In alcuni fedeli, s’era fatta strada l’idea che le anatomie praticate sui cadaveri fossero uno scempio intollerabile, senza se e senza ma. Alcuni medici sentivano tremare la mano nell’affondare la lama nelle carni di un defunto, temendo di star violando in qualche modo la sacralità del corpo. Fortunatamente si trattava di casi estremi, isolati, che tuttavia meritavano d’essere trattati con la dovuta cura pastorale: e fu papa Sisto IV, nel settembre 1482, a intervenire una volta per tutte sulla questione.

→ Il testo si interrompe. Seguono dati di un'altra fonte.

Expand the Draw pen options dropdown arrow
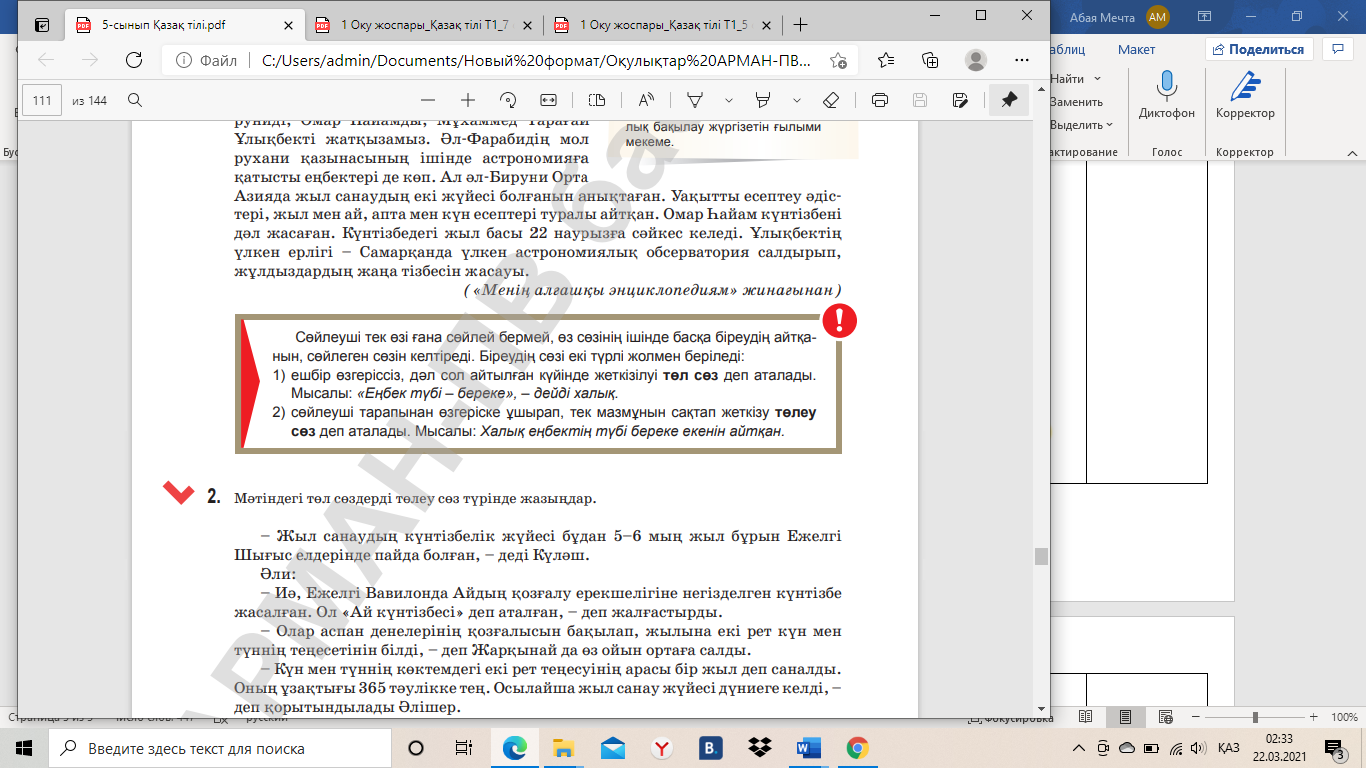(x=728, y=100)
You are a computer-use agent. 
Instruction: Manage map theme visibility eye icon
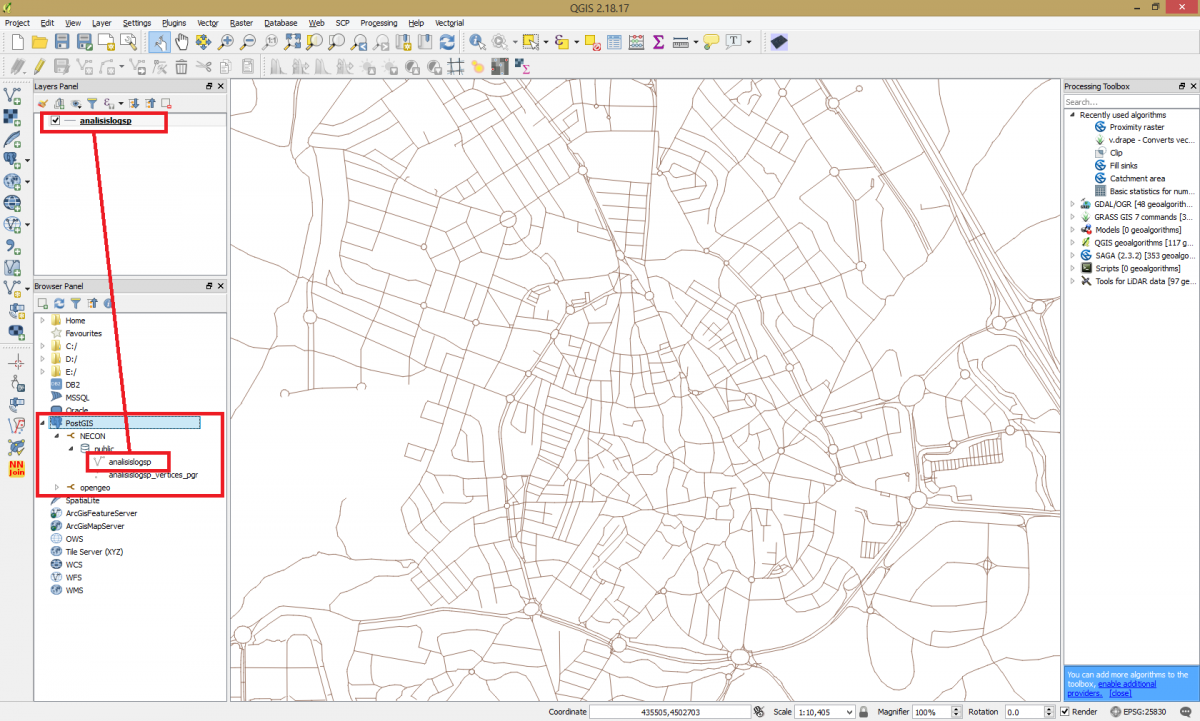tap(75, 102)
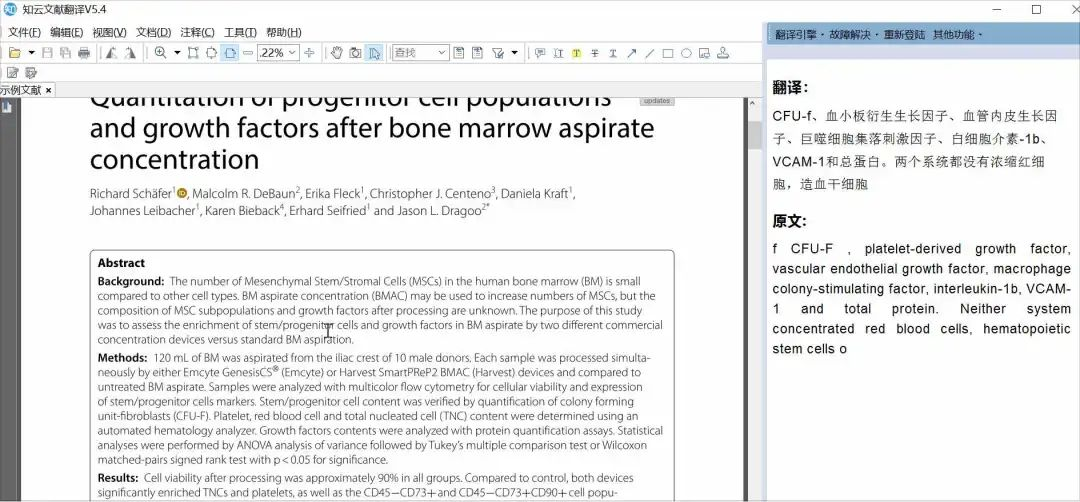Toggle the fit page view mode
Screen dimensions: 1080x502
230,53
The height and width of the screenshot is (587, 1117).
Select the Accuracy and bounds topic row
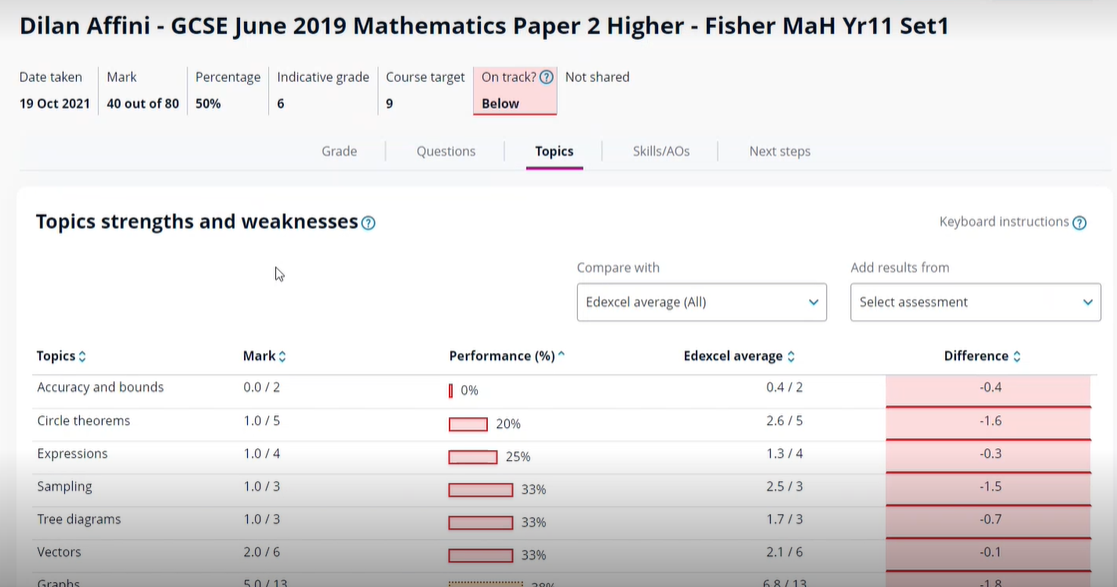(100, 388)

1482: il breve di Sisto IV ai chirurghi di Tubinga

L’assist perfetto gli arrivò da una lettera che gli era stata inviata dal rettore dell’università di Tubinga, presso la quale prestavano servizio alcuni medici che si sentivano a disagio all’idea di operare necroscopie a scopo di studio. Con paterna fermezza, Sisto IV si rivolse «al rettore, ai dottori e agli scolari dello Studium», dando loro facoltà di operare in serenità sui «corpi, o cadaveri» procedendo a «sezionarli e smembrarli secondo i canoni e la prassi dei medici». Unico vincolo: quello di trattare i corpi con il dovuto riguardo, avendo cura di restituirli a una chiesa per tributar loro una giusta sepoltura non appena le indagini scientifiche si fossero concluse. 

Insomma: gli scrupoli eccessivi erano da mettere al bando; nella rispettosa indagine anatomica, non v’era nulla di peccaminoso. E, sorprendentemente, furono proprio i papi a voler dare il buon esempio: in età moderna, si affermò la routine di imbalsamare i corpi dei pontefici defunti e di operare, con l’occasione, una rapida autopsia. Il primo papa ad andare incontro a questo destino fu Giulio II, morto nel 1513: gli archiatri pontifici ritenevano che un rispettoso esame anatomico potesse essere utile per fare chiarezza sulle cause del decesso e per stabilire, col senno di poi, se ci fosse stato qualcosa di perfettibile nelle cure mediche che erano state tributate al paziente. L’intento non era quello di cercare un colpevole su cui scaricare la colpa della morte, ma (banalmente) quello di far progredire la conoscenza medica, nella speranza che quella rapida indagine potesse fornire agli archiatri informazioni utili su come curare al meglio i pazienti del domani.

Oggigiorno, persino noi moderni ci stupiremmo, di fronte alla richiesta di poter effettuare un’autopsia su un paziente malato e anziano, morto per circostanze naturali; ma i papi del Rinascimento, a quanto pare, approcciavano la questione con molta più disinvoltura. Di fronte a questa evidenza, sarebbe ben difficile sostenere ancora la tesi secondo cui la Chiesa si oppose agli studi anatomici in virtù di un pregiudizio oscurantista: a conti fatti, anche questa andrò derubricata a fake news a tema clericale.